Alto Adige
Meno inquinamento e traffico più fluido: Brennerlec protagonista a Bolzano
“Big data” e “lower emissions”, la strada per ridurre le emissioni inquinanti passa dai megadati. Potrebbe essere questa la sintesi della giornata di lavori su BrennerLec, un progetto che ha nel nome l’obiettivo: trasformare il corridoio del Brennero in un “Lower Emissions Corridor” (LEC).
Dopo la promozione da parte della Commissione Europea, che per voce del Project Officer Mario Lionetti lo ha definito venerdì scorso “un esempio per tutte le autostrade europee”, ieri nella sede di NOI Techpark a Bolzano il progetto è stato oggetto di un workshop rivolto agli operatori del settore, una settantina di persone espressione di mondi apparentemente tra loro assai distanti – esperti di ambiente, ecologisti, operatori autostradali, dell’autotrasporto, esperti di ICT (Tecnologie dell’Informazione e della Comunicazione) del ramo automotive, rappresentanti del campo assicurativo e amministratori pubblici -, accomunati dall’interesse per le molte potenzialità offerte dalla comunicazione tra veicoli intelligenti e strade intelligenti.
“Il vero passaggio – ha commentato il Direttore Tecnico Generale di Autostrada del Brennero SpA, Carlo Costa – sarà più culturale che tecnologico, ossia fare in modo che tutti gli attori in gioco possano comunicare tra di loro attraverso i medesimi standard, in modo da produrre i migliori risultati possibili in termini di sicurezza, riduzione dell’inquinamento e aumento della capacità delle strade, senza ulteriore consumo di territorio”.

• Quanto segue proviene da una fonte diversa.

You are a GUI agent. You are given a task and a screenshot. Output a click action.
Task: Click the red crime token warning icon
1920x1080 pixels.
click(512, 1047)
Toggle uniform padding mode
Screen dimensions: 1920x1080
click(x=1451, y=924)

Lungo la A22 transitano quotidianamente una media di 35.000 veicoli al giorno. Si tratta di volumi di traffico importanti che richiedono una grande attenzione, in particolare nella tratta più settentrionale dell’arteria, che si sviluppa in uno spazio ristretto su un’infrastruttura assai complessa.
Questo il motivo che ha portato Autostrada del Brennero SpA a partecipare da protagonista a diversi progetti europei tra i quali BrennerLec, C-Roads e 5G-Carmen. Nell’ordine: riduzione dell’inquinamento, guida autonoma e protocolli di comunicazione di nuova generazione. L’integrazione di queste tre sperimentazioni potrà produrre risultati notevoli.
“La velocità – ha spiegato Laura Gasser, che segue il progetto BrennerLec per l’Appa di Bolzano – è un elemento determinante per le emissioni di NOx dei veicoli leggeri. Ridurla da 130 a 110 km\h porta a un loro abbattimento del 30%. I test che stiamo conducendo dimostrano, però, che in base alla situazione meteo e di traffico, si può ottenere l’80% dell’abbattimento massimo applicando la riduzione di velocità solo al 40% delle ore di un anno”.
“Per l’automotive – ha ricordato Filippo Visintainer, del Centro ricerche Fiat – l’unico corridoio che sta sperimentando il 5G in Europa è, con 5G-Carmen, il corridoio del Brennero”. In attesa di capire quale sarà la tecnologia scelta, Autostrada del Brennero SpA sta sperimentando sulla tratta anche il Wi-Fi.
“Per noi costruttori – ha osservato Visintainer – non è importante quale sarà poi la scelta, ma sviluppare tecnologie che possano essere indifferenti alla modalità di comunicazione”.
Per Mario Nobile, del Ministero dei Trasporti, l’obiettivo principale resta “creare degli standard uguali per tutti, cosa che non siamo stati capaci di fare con le smart city”.
Carlo Costa ha fatto il punto sul virtuoso intreccio dei diversi progetti seguiti da Autostrada del Brennero SpA, indicando quale sarà il prossimo passo: “Oggi noi abbiamo oltre 300 telecamere lungo A22 e molti altri sensori. È come sei nostri operatori fossero sul posto, ma non abbiamo informazioni di ritorno. Un salto importante sarà acquisire informazioni da chi transita.
Le tecnologie già ci sono, ora bisogna farle dialogare tra loro al meglio, in modo da aumentare la capacità delle strade senza consumare ulteriore territorio, ridurre le emissioni inquinanti e fare in modo di portare quanto più possibile vicino allo zero il numero dei morti per incidenti stradali, che oggi purtroppo in Europa sono ancora circa 25.000 l’anno”.